Here's the thing about "Quality of Hire"

When it comes to high-impact hires, we all have that favorite employee we’ve brought on. A story that sticks with us over the years, still brings a smile to our face, and reminds us of the pride we feel for the work we do and the legacy we share.

One thing I never take for granted in the hiring process is how important that decision is for the person on the other side of the call. I still get a smile on my face when I pick up the phone to offer the candidate a role. Getting candidates excited about the opportunity, working with hiring managers to align on expectations, and making sure that person can deliver, succeed, and also feel fulfilled - that is the beauty of recruiting.

And when we ask leaders about their best hires, the ones they still think about years later, the cornerstone of quality of hire becomes clear. It is not just about performance on a dashboard. It is about how working with that person made us feel. It is about sharing in their success, rooting for them, and feeling proud of what they went on to accomplish.

The thing about “Quality of Hire” is that everyone feels something when they hear it, but we don’t have a universal definition. When we ask, “what is quality of hire?” we are not all answering the same question. All too often, we know it when we experience it, but it is subjective and personal. That is why the concept is flawed. We treat it like a hard metric when, in reality, it is closer to a feeling or shared experience. Even with a formula that reads well, we’re forcing a qualitative experience into something quantitatively inaccurate. There simply, is no conversion.

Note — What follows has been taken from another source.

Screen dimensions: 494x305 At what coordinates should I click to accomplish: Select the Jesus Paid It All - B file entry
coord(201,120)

So let me ask… Is Quality of Hire a metric like NPS? An ops tool like scrum? Or more a philosophy like DevOps?

See? Quality of Hire can break down faster than lost product-market fit, or a founder’s Twitter shenanigans, or a changing compensation philosophy, or an RTO mandate, or an employee’s family responsibilities. (Those variables impact QoH with a heavier degree of influence than any ML in a survey ever could.)

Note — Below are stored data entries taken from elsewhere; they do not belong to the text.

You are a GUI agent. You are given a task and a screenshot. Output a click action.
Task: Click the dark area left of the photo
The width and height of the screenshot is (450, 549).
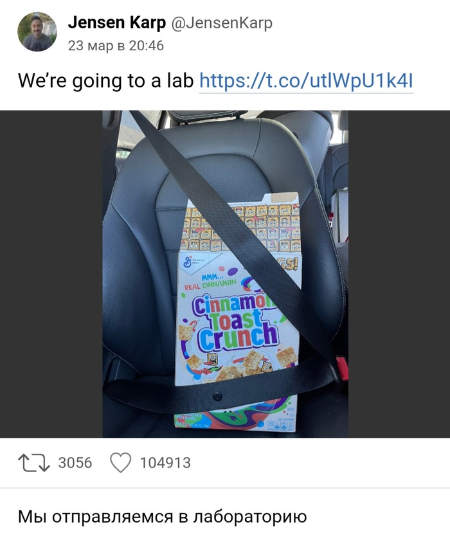[x=51, y=274]
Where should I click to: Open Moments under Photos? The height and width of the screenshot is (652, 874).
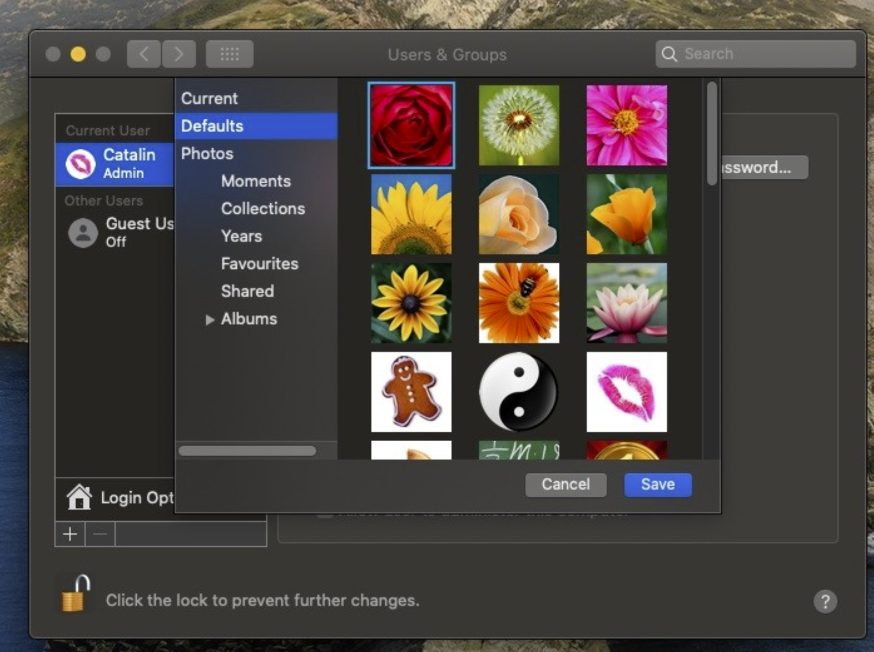pos(256,181)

Another reason recruiters shouldn’t concern themselves with Quality of Hire is that it doesn’t serve hiring managers. What do I mean? If you’re a recruiter talking about QoH, with a hiring manager, well without a universal definition there’s no alignment of understanding. Sure you can align on one. But does that mean we should?

It’s wildly inefficient to have a metric with a choose-your-own-adventure definition. Literally no other business group would do this. So why should Recruiting?

Say your hiring manager joins the company having previously worked at an organization that has deployed Quality of Hire. Awesome! They’re committed to mutual accountability for post-hire outcomes! *Air Jump*

Maybe. But if that Recruiting org ran QoH by a different definition, then we’re injecting friction by asking our stakeholder to redefine something they’ve come to have known and deployed. And there you have it, we’ve just lost our audience by causing chaos, not order.

And nothing screams incompetence like creating confusion. And let’s be honest, HR isn’t really well known for Competence. (Remember that whole “seat at the table” it’s been desperate to earn?) Executives like simplifiers, not complicators. And Quality of Hire is objectively complicated. So in 2025, let’s just do better.

I am also a big believer in the Pareto principle: the idea that 20 percent of people drive 80 percent of outcomes. In startups, this holds true more than anywhere else. A handful of high performers can deliver extraordinary impact.

That’s why hiring becomes less about where someone worked, their past job title, or the prestige of their university. It becomes about the impact they have made and can make again. That is the future of hiring: identifying impact specifically and trusting it over signals of pedigree.

I see a future where AI can help us quantify and verify impact with more truth, third-party validation, and data. For now, hiring remains both an art and a science. We have leaned too far into the pseudo-science in recent years. I believe the art, the relationships, the intuition, and the belief in people will win the day.

But for now, let’s focus on the side of Quality of Hire we can all agree on…the stories that uplift one another.